Then Rubald stepped forward and swung his scythe down like an ax, trying to bury it in the wolf’s head. He missed by a mile, and the enormous monster leapt at him.
Before Theserra could finish turning, the beast had tackled the great oaf and torn out his throat. The scythe lay between the wolf and herself. It had range, but she knew her dagger better. Taking a cue from the monster, she lunged.
The wolf spun toward her so fast it made her breath catch in her throat. As it snapped at her, she maneuvered her hand under its jaw and tried to push its head back, exposing its throat. The monster rolled and whirled away like a skilled combatant, raking with its claws as it did so to keep her away. She backed up, trying to kick some dirt at its face as she did, but it was futile. Sparks had accomplished nothing, and the wet soil scarcely lifted off the ground.
Again the wolf turned toward her. Both the scythe and Rubald’s corpse lay between them. Rubald was still spasming, trying to clutch at his throat in his final seconds, but he was a dead man all the same. She could not see the Matron anywhere in her periphery, so there was no help coming. She shifted her dagger back into her left hand and waited.

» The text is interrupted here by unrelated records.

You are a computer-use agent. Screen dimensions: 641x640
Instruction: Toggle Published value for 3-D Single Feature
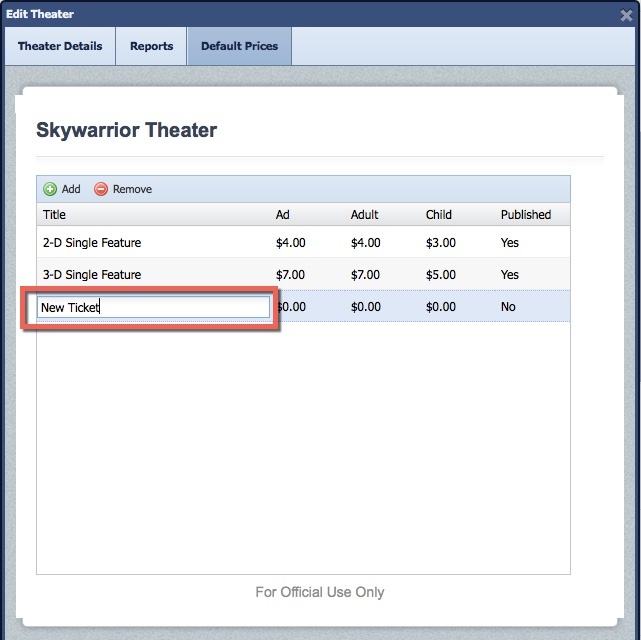[510, 274]
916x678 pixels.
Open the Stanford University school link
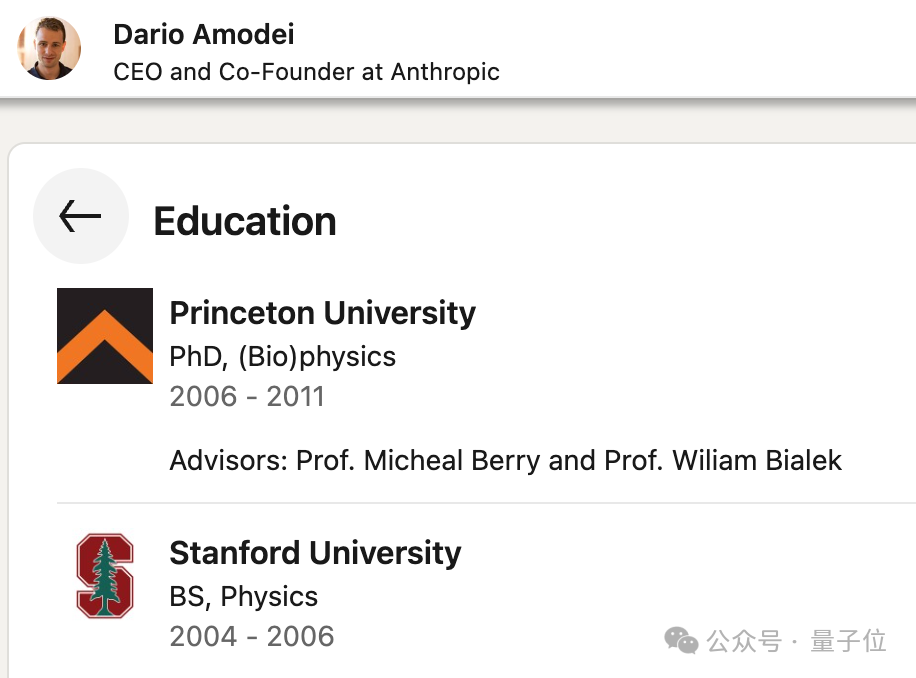315,553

Impatient the wolf began to edge again, this time toward her vulnerable right side. As she moved to counter it, the scythe’s handle grew closer to her. Two seconds before she dared to crouch and grab it, the wolf lunged.
Theserra leapt to her right, dragging her dagger across as she went. She felt the beast’s jaws closing on her hand, just barely managing to pull away before she lost any fingers. The dagger sliced into the wolf’s mouth, and a ragged yelp sounded as it reoriented itself. The damage was superficial, however.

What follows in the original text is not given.